ESG investing is the talk of the town. Suddenly, a lot of people with money to invest want to be not just richer but also kinder to the planet. Unsurprisingly, options for investing in so-called green businesses and projects are popping up like mushrooms after a rain. The question is, are people actually investing in them?

The abbreviation ESG refers to environmental, social, and governance: three aspects of any business that the new class of concerned investors has prioritized. In actuality, a lot of so-called ESG investment options focus on the E part of the abbreviation, with investment focusing on renewable energy companies, for example, or companies that have pledged to decarbonize.

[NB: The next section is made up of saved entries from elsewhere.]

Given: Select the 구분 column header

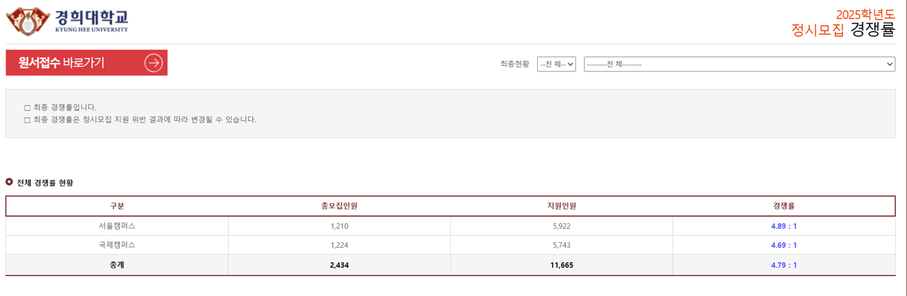Looking at the screenshot, I should pyautogui.click(x=117, y=206).
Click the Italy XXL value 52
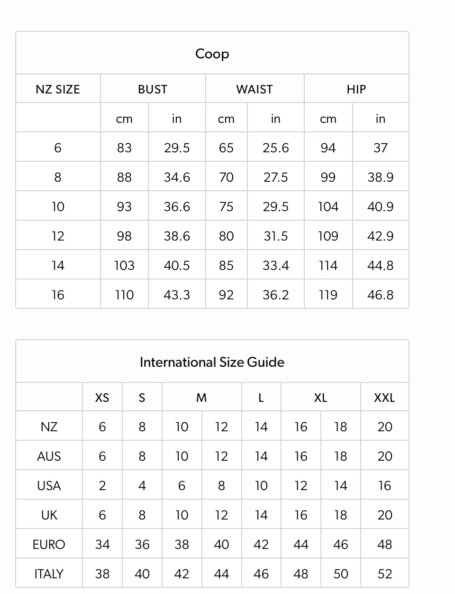Image resolution: width=455 pixels, height=594 pixels. coord(384,574)
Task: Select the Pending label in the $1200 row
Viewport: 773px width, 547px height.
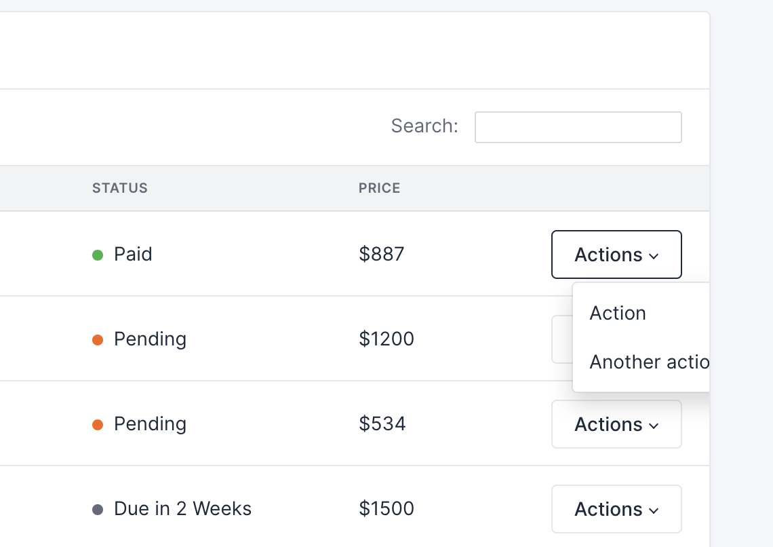Action: click(150, 339)
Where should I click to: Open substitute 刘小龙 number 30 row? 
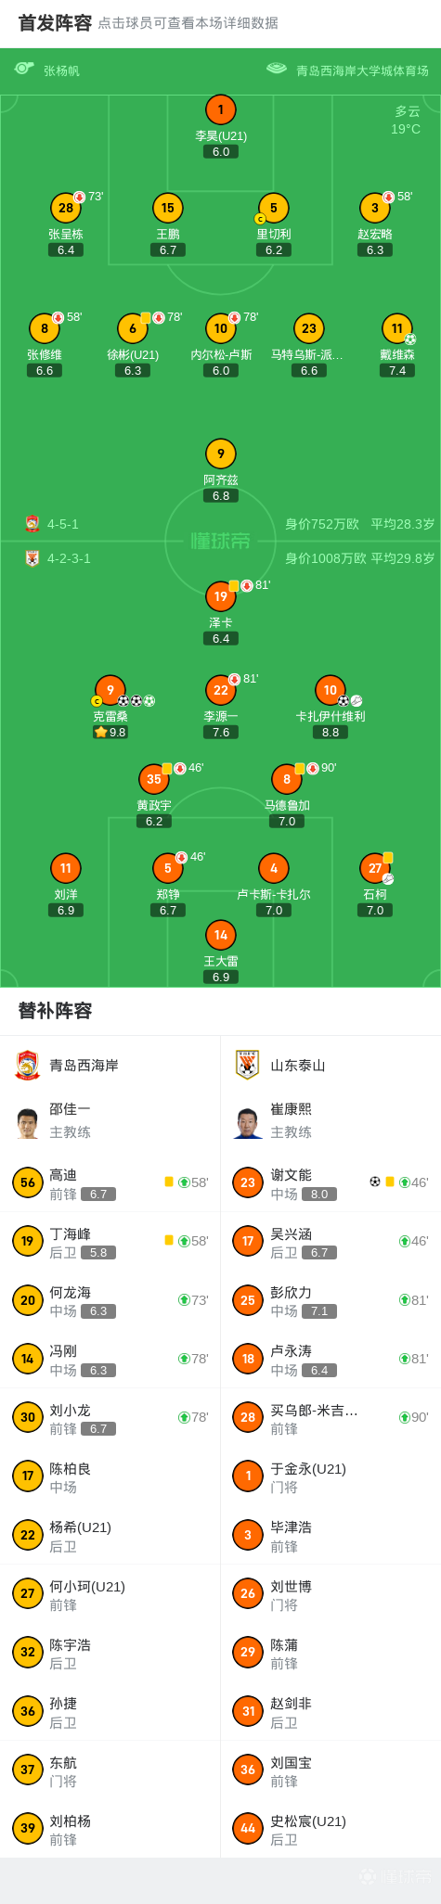[110, 1417]
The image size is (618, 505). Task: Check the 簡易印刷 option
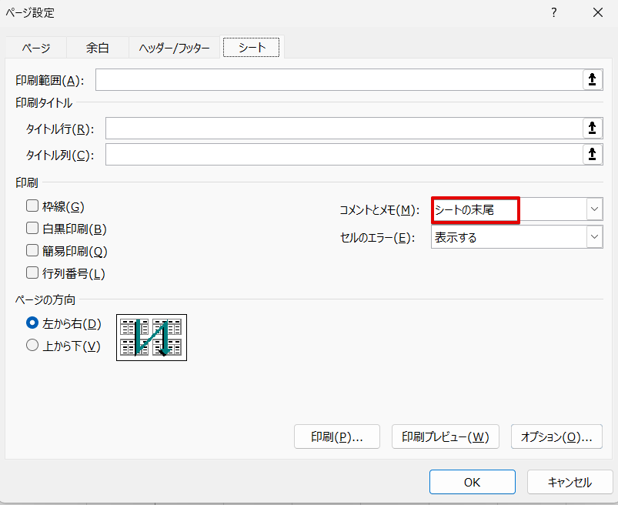point(32,251)
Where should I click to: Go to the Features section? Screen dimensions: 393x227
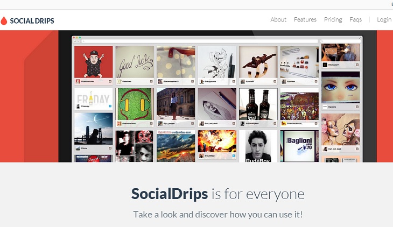(305, 19)
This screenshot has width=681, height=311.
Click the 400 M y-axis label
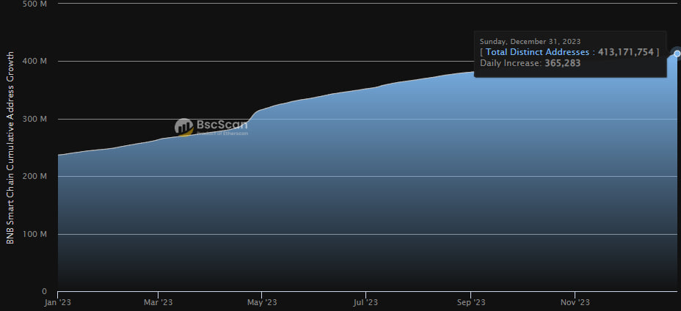click(37, 61)
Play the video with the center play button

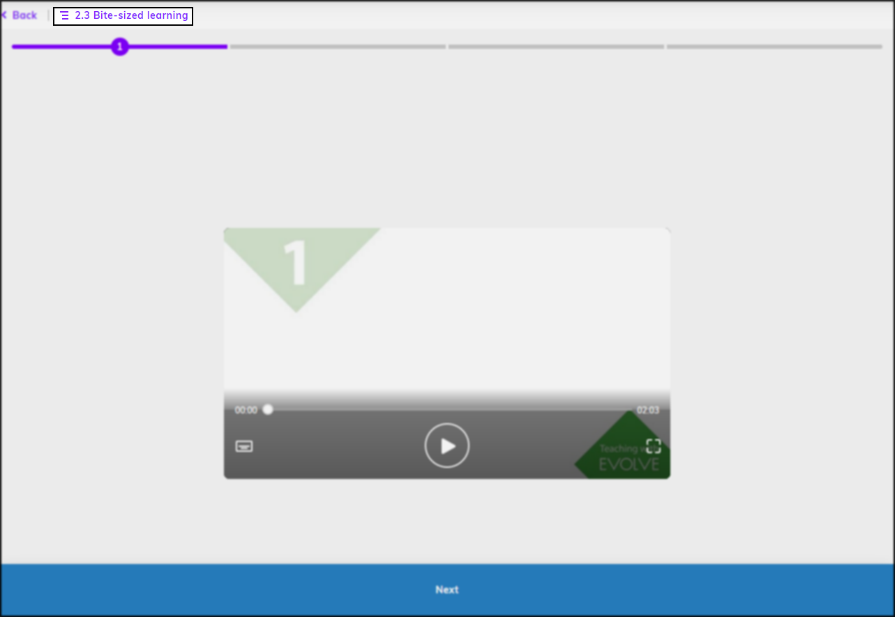446,445
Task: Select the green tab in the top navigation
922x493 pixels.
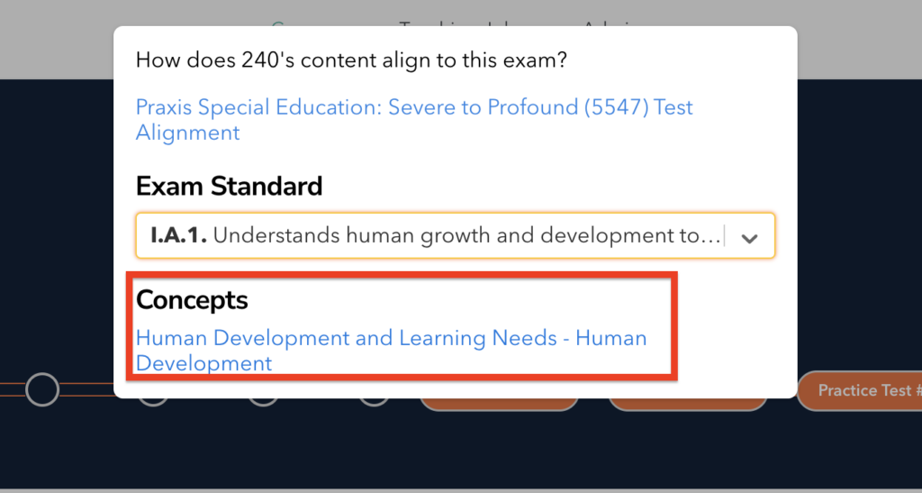Action: (278, 25)
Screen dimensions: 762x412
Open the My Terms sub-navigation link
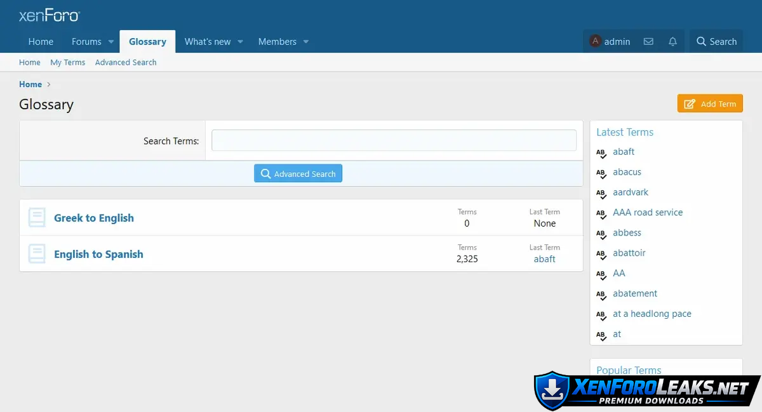coord(67,62)
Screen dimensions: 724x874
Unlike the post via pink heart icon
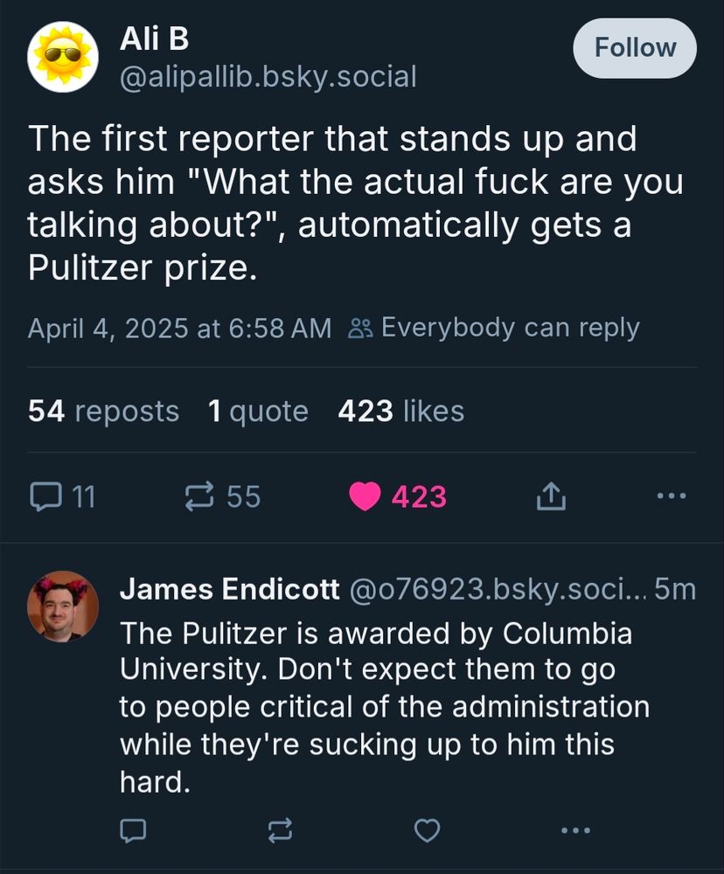(364, 496)
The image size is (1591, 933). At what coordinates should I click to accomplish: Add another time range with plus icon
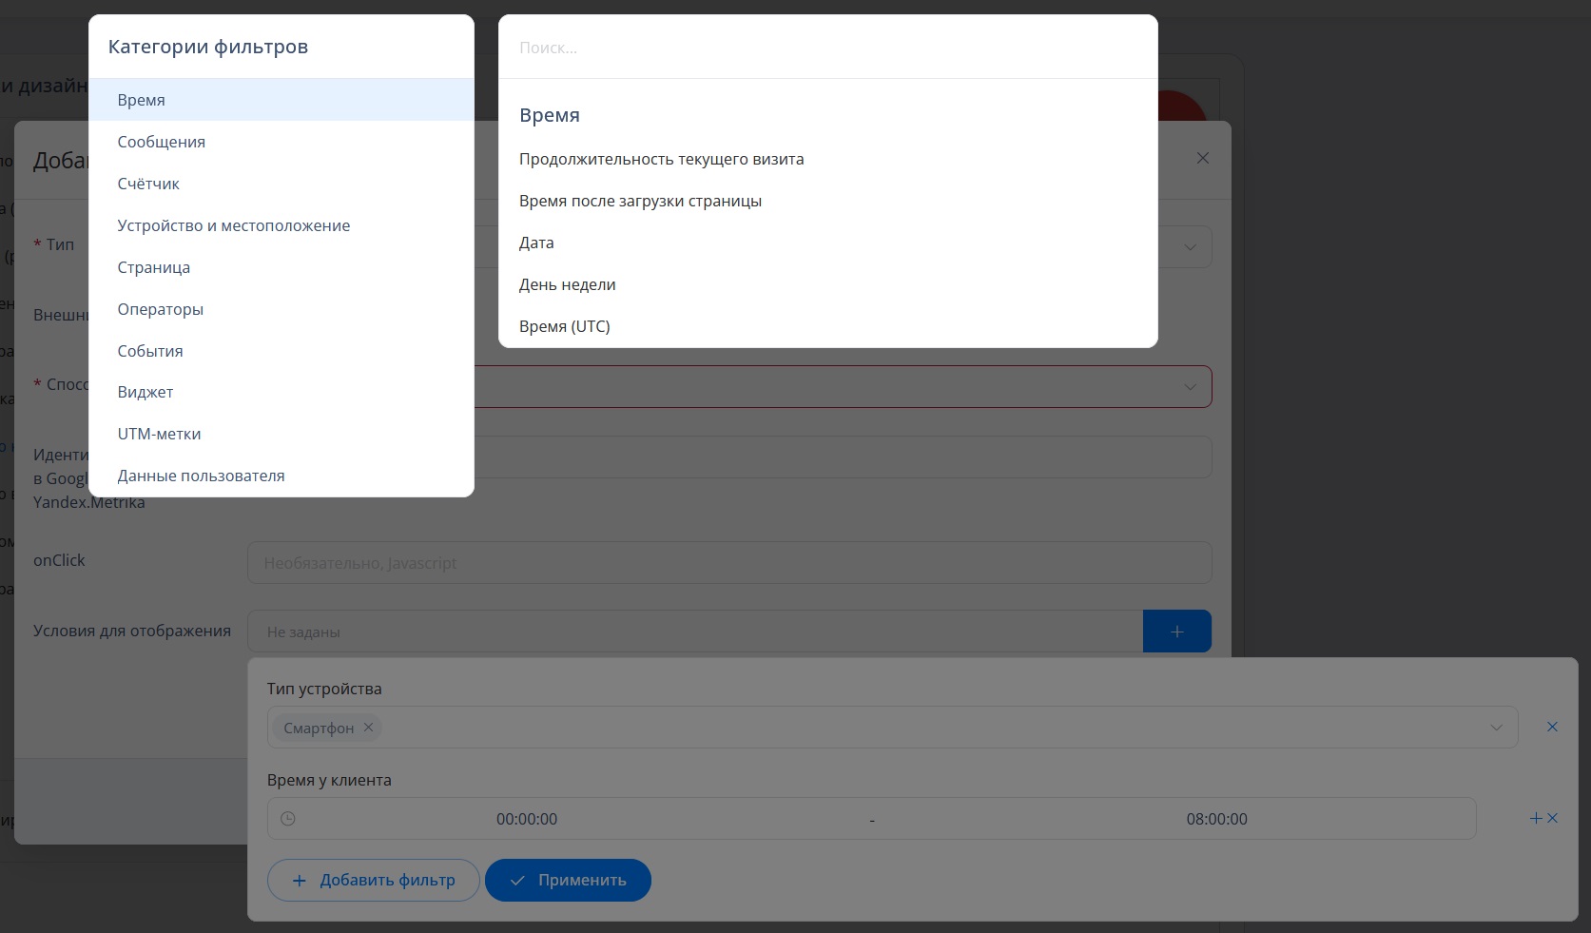[x=1535, y=818]
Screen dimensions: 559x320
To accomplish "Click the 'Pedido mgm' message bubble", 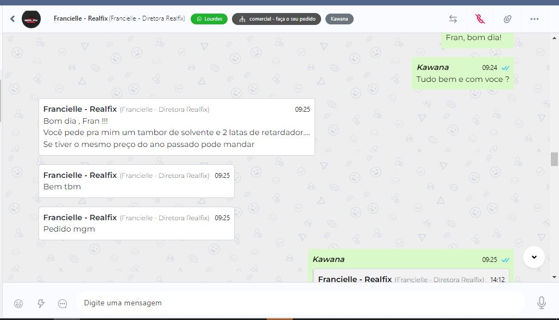I will 136,223.
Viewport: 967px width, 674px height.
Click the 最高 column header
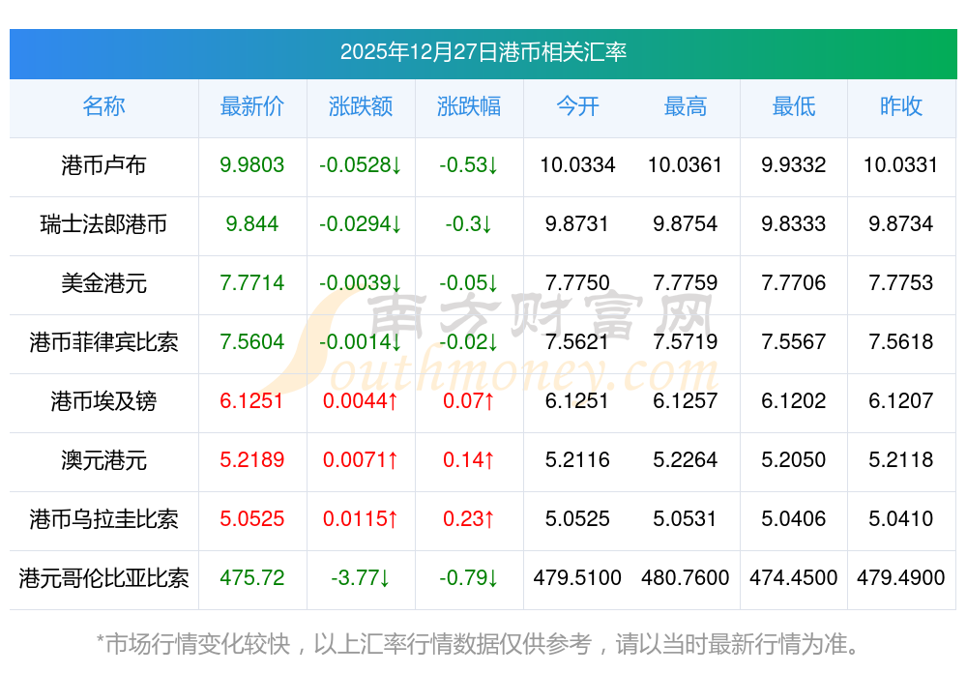686,106
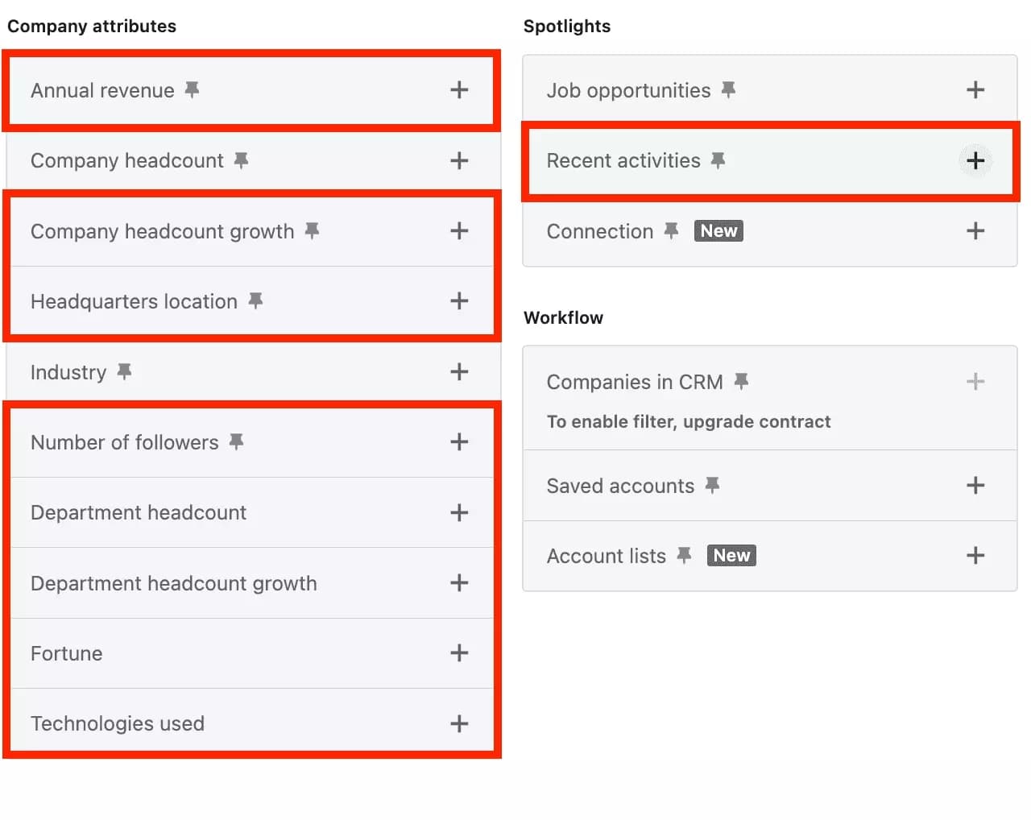Click the New badge on Account lists
The image size is (1031, 820).
click(x=731, y=554)
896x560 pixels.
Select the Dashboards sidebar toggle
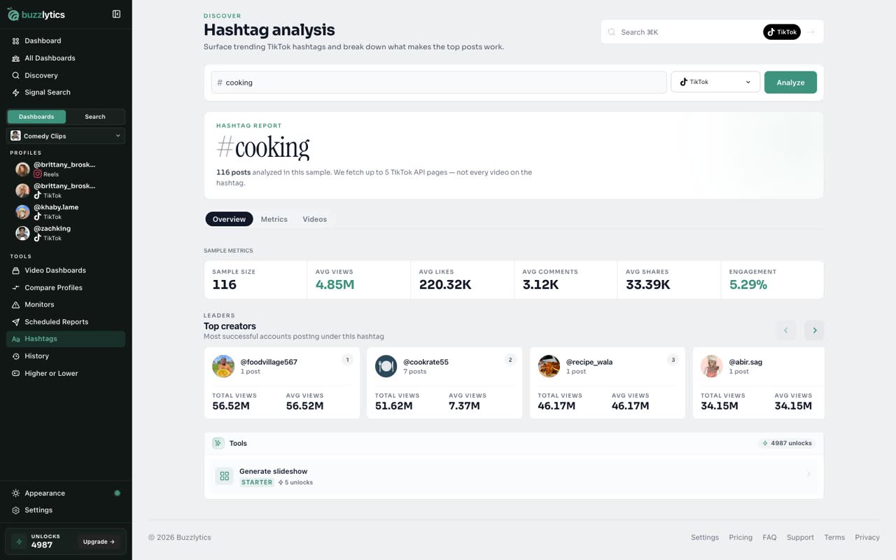coord(36,117)
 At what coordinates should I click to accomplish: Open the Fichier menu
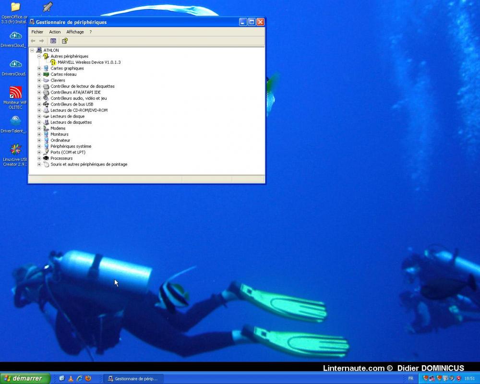point(37,32)
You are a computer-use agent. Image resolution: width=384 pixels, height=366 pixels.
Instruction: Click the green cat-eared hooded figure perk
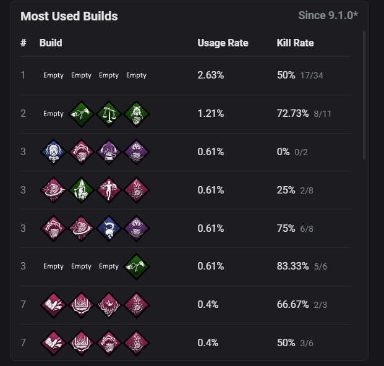[x=137, y=114]
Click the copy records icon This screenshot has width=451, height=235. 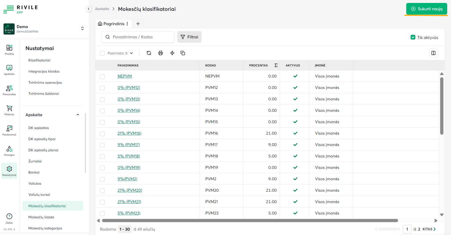point(183,53)
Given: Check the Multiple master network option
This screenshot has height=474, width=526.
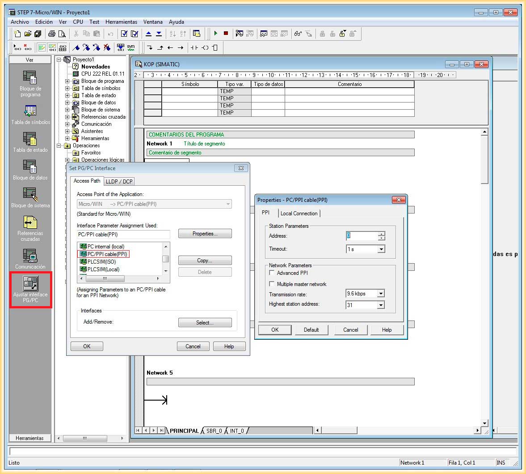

Fidelity Investments, one of the world's largest investment fund managers, just this month launched not one but three ESG mutual funds and one exchange-traded fund. With them, Fidelity's total ESG fund lineup has reached 15.

And Fidelity is far from the only one. Fellow investment giant Amundi recently added a new ESG fund to its lineup for the United States, dubbed the Pioneer Global Sustainable Equity Fund. Blackrock, the world's largest asset manager, has half a dozen ESG funds. Vanguard has more. ESG funds-mutual or exchange-traded, passive, active or a combination of both-are the way of the future, it seems.

Or are they?

The Financial Times reported this week that an ESG exchange-traded fund backed by none other than the United Nations itself was about to fold. The reason: lack of investments. The fund, MSCI Global Climate Select, had only attracted less than $2 million in investments.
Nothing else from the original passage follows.